* Exercise brief: Continue the vintage report below, on the growing season's weather and the wines it produced, picking up right after its last sentence.

* Document text:

Segment Open

A warm, wet autumn and winter preceding the campaign – the second warmest in twenty years, with only seven days of hard frost throughout the winter. March and April were dry and very pleasant, and budbreak was early. Rain returned in May, and although June was dry, precipitation returned in July.
August continued rainy and cool, increasing the risk of rot and mildew in the vineyard. However, botrytis was not as prevalent as it might have been in 2014. Instead, the vines were troubled by sour rot caused by a combination of acetic acid bacteria and yeast that infect grapes damaged by drosophila flies. The sour rot affected Meunier most of all and Pinot Noir to a lesser extent. Chardonnay was mostly spared, as the problem most commonly afflicts thin-skinned varieties. It is chiefly because of this issue that the vintage ranks in the three-star category rather than four-star. Meunier was also most affected by downy mildew. Fortunately, September saw a return to warm, sunny, dry weather, allowing those who had skirted these dangers to make some very successful wines.
One delicious Blanc des Blancs is the vintage Brut Nature from Vauversin in Oger: “Produced from old vines at the foot of the hill in Oger fermented in cask, this shows a wonderful concentration of lemon and chalk aromas up front, and a silky, seamless texture on the palate. Very good length.” **** (Tasted 2019)
Even Meunier could succeed in the right hands. From my notes on Laherte Frères in Chavot (Coteaux Sud d’Epernay): “Les Vignes d’Autrefois is a 100% Meunier wine from old vines located at the base of the slope in Chavot and Mancy. The fruit is fermented in neutral casks, and the result has a lovely floral fruit on the attack and a silky texture that hides surprising depth on the finish.” **** (Tasted 2019)

Segment Closed

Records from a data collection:
Segment Open

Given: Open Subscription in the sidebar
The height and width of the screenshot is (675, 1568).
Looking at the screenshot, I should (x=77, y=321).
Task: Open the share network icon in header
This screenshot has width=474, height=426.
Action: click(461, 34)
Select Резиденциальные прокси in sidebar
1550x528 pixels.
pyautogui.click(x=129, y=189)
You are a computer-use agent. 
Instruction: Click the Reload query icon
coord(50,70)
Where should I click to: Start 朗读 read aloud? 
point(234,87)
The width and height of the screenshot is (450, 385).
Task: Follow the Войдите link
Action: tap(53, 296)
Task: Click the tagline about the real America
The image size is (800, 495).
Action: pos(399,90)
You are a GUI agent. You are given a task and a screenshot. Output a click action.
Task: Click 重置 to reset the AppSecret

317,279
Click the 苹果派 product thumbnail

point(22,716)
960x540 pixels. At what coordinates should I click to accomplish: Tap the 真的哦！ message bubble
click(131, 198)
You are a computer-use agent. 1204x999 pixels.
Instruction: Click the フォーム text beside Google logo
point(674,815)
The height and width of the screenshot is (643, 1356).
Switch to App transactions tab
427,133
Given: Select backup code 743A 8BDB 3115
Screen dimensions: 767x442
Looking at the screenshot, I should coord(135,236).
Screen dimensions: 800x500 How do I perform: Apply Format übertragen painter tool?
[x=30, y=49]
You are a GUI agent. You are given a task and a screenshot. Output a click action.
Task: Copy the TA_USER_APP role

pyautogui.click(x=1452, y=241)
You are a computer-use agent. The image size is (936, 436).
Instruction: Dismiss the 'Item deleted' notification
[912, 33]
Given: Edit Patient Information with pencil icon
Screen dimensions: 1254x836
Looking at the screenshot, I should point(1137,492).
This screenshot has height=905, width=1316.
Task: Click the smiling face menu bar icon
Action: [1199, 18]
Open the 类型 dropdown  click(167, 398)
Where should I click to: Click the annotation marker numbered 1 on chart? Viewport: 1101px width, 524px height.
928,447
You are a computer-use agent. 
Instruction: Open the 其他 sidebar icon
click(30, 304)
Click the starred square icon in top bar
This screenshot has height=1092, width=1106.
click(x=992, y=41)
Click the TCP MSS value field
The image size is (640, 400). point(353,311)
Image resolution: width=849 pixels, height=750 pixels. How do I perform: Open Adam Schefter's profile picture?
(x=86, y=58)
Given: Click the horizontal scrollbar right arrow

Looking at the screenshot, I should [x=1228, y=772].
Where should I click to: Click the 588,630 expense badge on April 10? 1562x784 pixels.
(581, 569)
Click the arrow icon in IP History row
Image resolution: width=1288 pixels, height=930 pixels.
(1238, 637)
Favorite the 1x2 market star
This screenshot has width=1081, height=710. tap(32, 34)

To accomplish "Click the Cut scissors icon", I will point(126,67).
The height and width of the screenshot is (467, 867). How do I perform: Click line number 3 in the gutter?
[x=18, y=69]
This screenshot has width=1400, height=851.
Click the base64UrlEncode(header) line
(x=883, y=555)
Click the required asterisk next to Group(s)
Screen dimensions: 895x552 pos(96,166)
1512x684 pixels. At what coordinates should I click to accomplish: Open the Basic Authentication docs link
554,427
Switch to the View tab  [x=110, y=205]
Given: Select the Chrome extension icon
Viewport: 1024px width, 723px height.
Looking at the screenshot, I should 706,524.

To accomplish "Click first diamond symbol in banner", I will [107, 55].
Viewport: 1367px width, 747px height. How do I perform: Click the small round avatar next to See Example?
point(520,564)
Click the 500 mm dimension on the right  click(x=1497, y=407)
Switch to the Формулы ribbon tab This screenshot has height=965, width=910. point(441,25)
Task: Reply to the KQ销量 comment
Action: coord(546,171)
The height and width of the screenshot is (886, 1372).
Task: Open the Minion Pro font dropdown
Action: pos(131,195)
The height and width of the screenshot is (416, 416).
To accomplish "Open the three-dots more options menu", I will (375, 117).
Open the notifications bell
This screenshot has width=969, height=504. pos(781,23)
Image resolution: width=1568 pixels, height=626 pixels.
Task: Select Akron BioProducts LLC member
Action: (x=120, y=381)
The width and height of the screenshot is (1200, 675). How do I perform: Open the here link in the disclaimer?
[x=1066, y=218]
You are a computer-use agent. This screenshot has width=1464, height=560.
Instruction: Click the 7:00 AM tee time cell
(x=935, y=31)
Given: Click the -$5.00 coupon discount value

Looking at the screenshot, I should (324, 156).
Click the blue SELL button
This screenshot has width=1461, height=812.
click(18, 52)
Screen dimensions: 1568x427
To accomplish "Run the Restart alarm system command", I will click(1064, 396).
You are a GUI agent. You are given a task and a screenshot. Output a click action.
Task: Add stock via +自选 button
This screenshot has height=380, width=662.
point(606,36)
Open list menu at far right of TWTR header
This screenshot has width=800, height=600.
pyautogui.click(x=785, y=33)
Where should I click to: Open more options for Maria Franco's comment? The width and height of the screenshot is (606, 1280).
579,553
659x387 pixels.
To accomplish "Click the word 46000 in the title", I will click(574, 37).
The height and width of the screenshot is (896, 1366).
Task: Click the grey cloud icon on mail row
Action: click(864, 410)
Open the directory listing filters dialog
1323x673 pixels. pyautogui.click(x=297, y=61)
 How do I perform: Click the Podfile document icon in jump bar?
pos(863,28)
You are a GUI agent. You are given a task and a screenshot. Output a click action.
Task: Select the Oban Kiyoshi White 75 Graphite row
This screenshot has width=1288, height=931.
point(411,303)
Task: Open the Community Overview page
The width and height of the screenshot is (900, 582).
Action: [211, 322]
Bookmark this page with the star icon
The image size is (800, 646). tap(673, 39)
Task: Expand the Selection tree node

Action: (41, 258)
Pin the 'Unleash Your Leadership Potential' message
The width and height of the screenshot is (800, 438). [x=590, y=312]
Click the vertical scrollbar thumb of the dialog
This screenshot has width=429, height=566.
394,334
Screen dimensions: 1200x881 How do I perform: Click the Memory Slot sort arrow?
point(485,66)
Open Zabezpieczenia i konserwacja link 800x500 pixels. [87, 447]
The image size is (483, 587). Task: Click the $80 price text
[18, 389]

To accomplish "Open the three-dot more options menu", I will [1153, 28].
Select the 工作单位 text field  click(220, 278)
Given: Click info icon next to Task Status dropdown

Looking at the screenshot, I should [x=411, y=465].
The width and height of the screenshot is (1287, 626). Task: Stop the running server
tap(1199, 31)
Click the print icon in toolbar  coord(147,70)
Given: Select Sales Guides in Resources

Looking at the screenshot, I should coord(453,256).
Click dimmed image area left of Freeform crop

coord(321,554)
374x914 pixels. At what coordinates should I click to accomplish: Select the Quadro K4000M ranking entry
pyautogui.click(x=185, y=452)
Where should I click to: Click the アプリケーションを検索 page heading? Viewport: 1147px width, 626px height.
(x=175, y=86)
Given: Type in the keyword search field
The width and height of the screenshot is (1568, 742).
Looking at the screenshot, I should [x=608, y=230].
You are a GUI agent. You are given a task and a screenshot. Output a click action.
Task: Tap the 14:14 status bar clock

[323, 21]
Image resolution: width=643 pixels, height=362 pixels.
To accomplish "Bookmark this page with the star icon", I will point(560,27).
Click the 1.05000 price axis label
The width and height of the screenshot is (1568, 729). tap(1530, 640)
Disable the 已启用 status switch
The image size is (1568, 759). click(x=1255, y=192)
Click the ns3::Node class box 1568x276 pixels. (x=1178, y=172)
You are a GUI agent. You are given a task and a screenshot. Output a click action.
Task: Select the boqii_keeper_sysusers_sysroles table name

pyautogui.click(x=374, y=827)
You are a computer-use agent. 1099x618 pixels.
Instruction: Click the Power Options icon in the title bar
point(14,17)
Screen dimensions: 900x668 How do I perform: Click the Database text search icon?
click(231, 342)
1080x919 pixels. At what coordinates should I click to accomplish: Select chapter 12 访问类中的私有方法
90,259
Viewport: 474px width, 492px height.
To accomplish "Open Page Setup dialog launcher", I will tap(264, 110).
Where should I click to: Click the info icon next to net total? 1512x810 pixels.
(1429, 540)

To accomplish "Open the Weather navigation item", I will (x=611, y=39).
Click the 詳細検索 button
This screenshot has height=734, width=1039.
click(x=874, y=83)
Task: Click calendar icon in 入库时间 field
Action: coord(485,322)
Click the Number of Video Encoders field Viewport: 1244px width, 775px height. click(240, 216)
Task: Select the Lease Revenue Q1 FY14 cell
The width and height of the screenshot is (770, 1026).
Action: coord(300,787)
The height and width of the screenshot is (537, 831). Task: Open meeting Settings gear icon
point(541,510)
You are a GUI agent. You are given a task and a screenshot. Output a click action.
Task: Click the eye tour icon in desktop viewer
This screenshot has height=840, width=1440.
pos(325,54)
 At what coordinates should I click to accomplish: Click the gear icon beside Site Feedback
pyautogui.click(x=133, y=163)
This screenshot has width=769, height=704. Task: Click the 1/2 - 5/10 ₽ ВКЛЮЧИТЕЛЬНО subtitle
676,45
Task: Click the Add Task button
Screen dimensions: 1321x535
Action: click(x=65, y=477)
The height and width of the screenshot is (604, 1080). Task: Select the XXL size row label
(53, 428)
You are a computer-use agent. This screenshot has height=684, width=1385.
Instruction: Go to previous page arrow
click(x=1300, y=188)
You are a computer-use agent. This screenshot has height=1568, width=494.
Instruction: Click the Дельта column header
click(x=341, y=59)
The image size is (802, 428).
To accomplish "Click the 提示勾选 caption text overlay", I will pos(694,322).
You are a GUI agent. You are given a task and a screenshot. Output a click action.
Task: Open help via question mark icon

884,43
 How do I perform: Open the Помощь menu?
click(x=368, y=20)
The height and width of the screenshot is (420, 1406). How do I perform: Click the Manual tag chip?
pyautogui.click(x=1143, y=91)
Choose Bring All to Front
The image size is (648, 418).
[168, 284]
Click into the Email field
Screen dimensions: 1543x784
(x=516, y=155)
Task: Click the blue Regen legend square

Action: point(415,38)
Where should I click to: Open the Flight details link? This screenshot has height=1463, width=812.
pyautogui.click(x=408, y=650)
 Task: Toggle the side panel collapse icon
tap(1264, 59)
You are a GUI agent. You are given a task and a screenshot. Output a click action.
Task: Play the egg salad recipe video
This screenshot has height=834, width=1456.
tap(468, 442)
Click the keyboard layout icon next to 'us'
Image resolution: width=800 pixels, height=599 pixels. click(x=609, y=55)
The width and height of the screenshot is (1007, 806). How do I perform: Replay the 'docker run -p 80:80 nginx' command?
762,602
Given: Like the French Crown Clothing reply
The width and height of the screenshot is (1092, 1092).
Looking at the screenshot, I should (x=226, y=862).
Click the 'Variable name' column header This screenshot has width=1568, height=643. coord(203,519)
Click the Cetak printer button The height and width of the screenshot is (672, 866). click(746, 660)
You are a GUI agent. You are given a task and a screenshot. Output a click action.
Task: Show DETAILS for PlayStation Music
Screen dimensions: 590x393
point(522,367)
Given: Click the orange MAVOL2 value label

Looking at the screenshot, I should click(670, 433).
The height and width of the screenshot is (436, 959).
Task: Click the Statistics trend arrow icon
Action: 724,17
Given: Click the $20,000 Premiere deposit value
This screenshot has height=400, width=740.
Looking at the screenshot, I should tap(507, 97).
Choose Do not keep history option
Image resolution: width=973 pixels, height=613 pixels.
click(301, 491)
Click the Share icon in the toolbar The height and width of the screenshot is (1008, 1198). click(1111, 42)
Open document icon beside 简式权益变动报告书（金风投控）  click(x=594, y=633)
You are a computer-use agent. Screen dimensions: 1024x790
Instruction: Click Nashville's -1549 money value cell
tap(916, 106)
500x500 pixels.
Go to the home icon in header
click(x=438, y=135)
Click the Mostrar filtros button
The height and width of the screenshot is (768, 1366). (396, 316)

Segment Closed

* Your response:
One notable aspect of 2014 is that there were some interesting Coteaux produced throughout the region in 2014. A blanc from Robert Moncuit in Le Mesnil was classic, almost
Burgundian: “Lemons, cream and spice on the nose, with plenty of structure and an ample, round texture on the palate, this is 18 months in 300-litre casks, although the wood influence is very well integrated and melts into the lingering finish.” **** (Tasted 2016)
Tasted quite recently, the 2014 Coteaux Champenois La Côte aux Enfants from Bollinger was riveting: “Rich, vinous, eminently Burgundian, this opens with a deep cherry fruit character with hints of violets and freshly turned earth. On the palate, there is density and concentration and an elegant lightness and a lingering, limpid finish. Marvelous.” **** (Tasted 2019)
Overall, a very good vintage that misses being top rank because of pressure from disease. 2014 has produced a large number of vintage wines and some of lasting quality.